§ **Data supplied**:
----------------

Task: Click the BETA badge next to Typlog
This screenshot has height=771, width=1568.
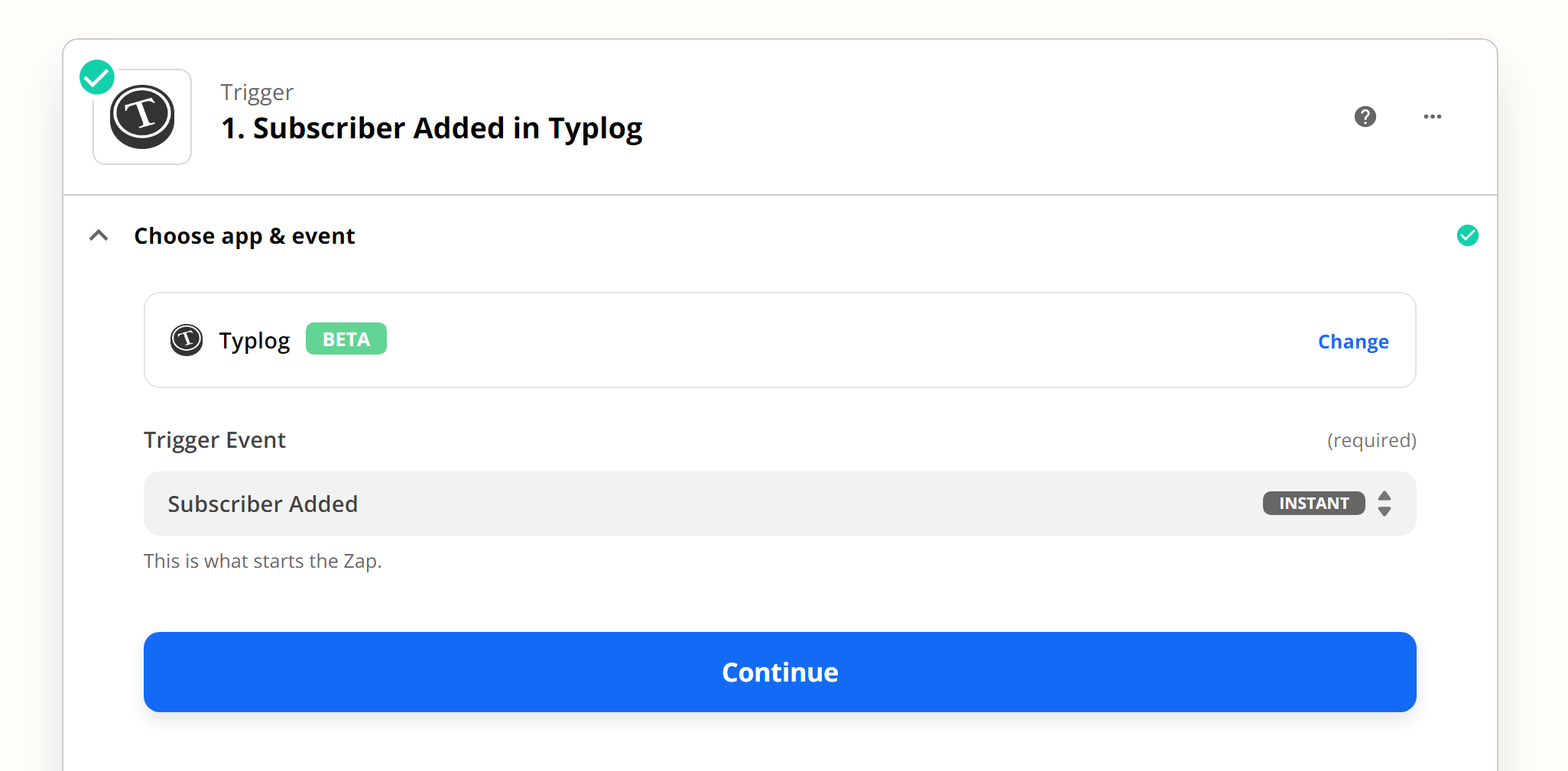Action: [x=346, y=339]
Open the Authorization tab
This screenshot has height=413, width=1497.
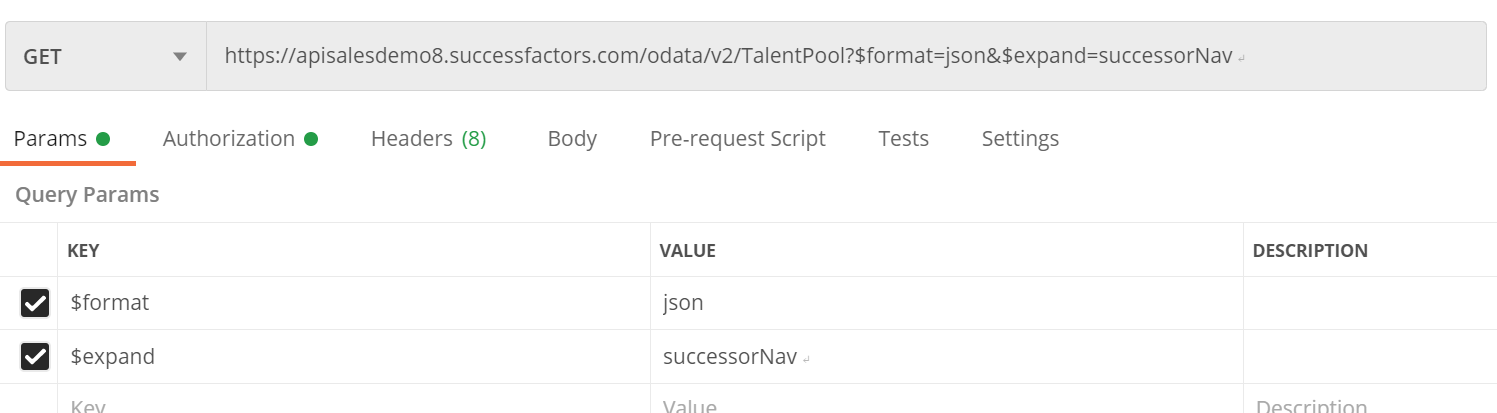point(240,139)
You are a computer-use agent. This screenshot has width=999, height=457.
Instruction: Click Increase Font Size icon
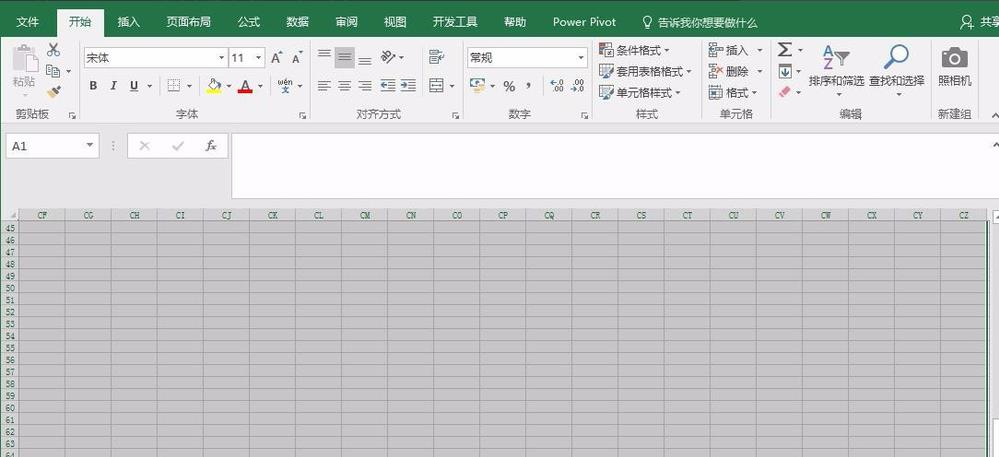[x=277, y=58]
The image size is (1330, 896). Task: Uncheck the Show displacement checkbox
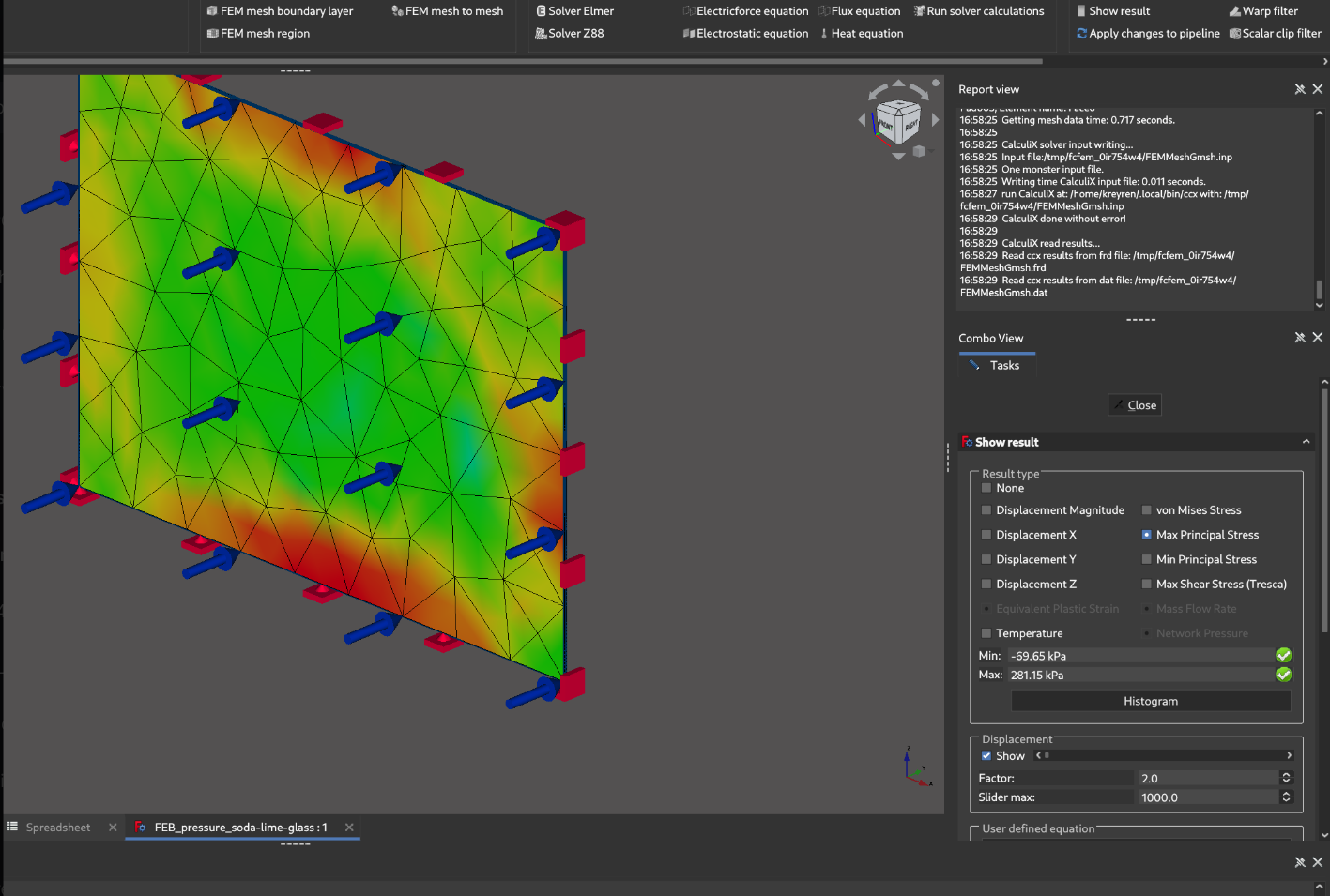[986, 756]
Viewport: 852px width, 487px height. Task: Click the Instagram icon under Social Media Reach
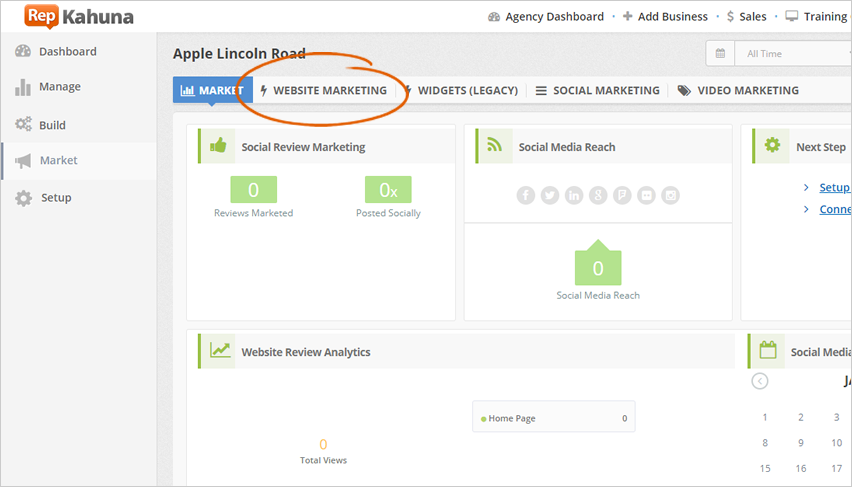(670, 195)
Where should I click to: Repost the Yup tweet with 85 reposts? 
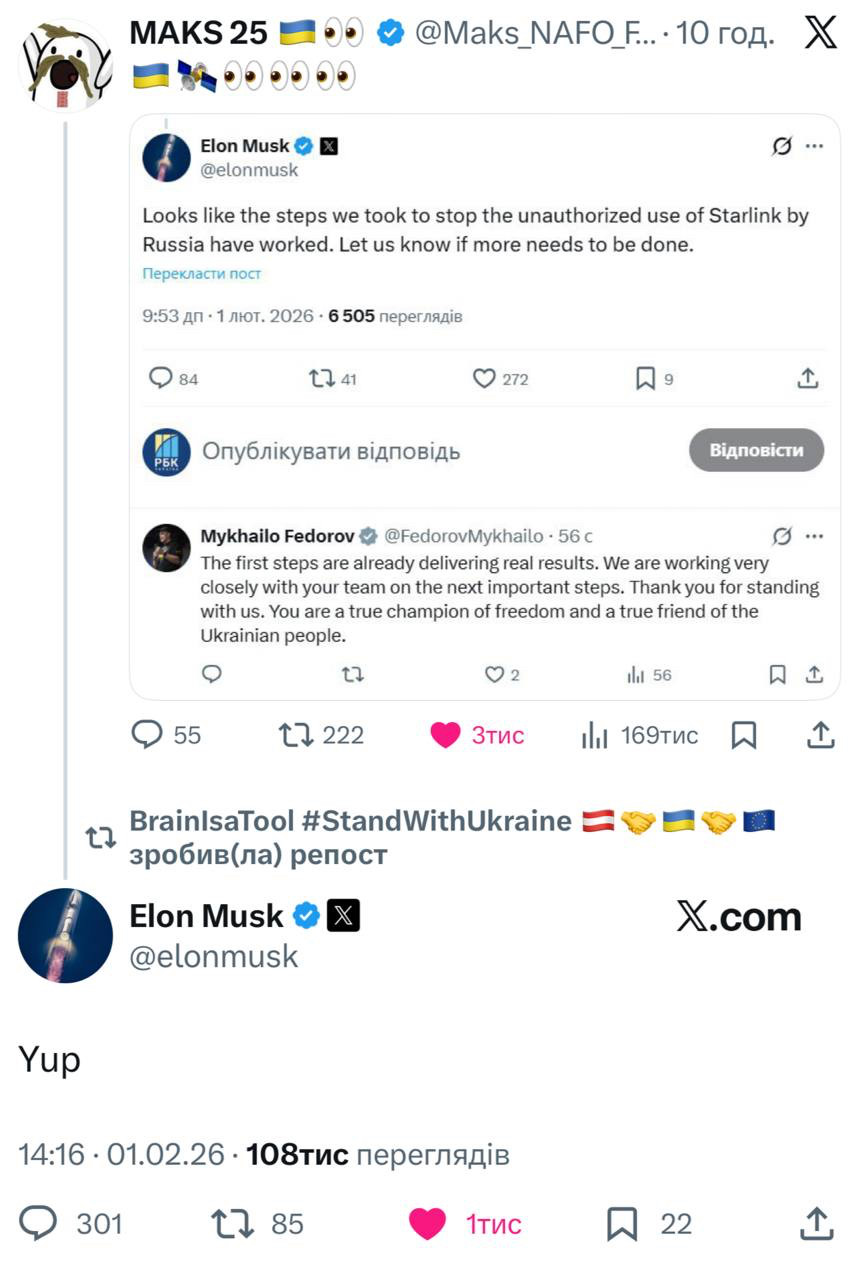tap(232, 1223)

----------------

§ **What you need to do**:
Copy the whole of the material above exactly, but not its images.

§ **Solved problem**:
Task: Click the BETA badge next to Typlog
This screenshot has height=771, width=1568.
Action: [x=346, y=339]
Open the Authorization tab
This screenshot has height=413, width=1497.
point(240,139)
You are a computer-use agent. This screenshot has width=999, height=457.
Instruction: Click Increase Font Size icon
[x=277, y=58]
The image size is (1330, 896). Task: Uncheck the Show displacement checkbox
[986, 756]
Viewport: 852px width, 487px height. Task: Click the Instagram icon under Social Media Reach
(670, 195)
Where should I click to: Repost the Yup tweet with 85 reposts? 
tap(232, 1223)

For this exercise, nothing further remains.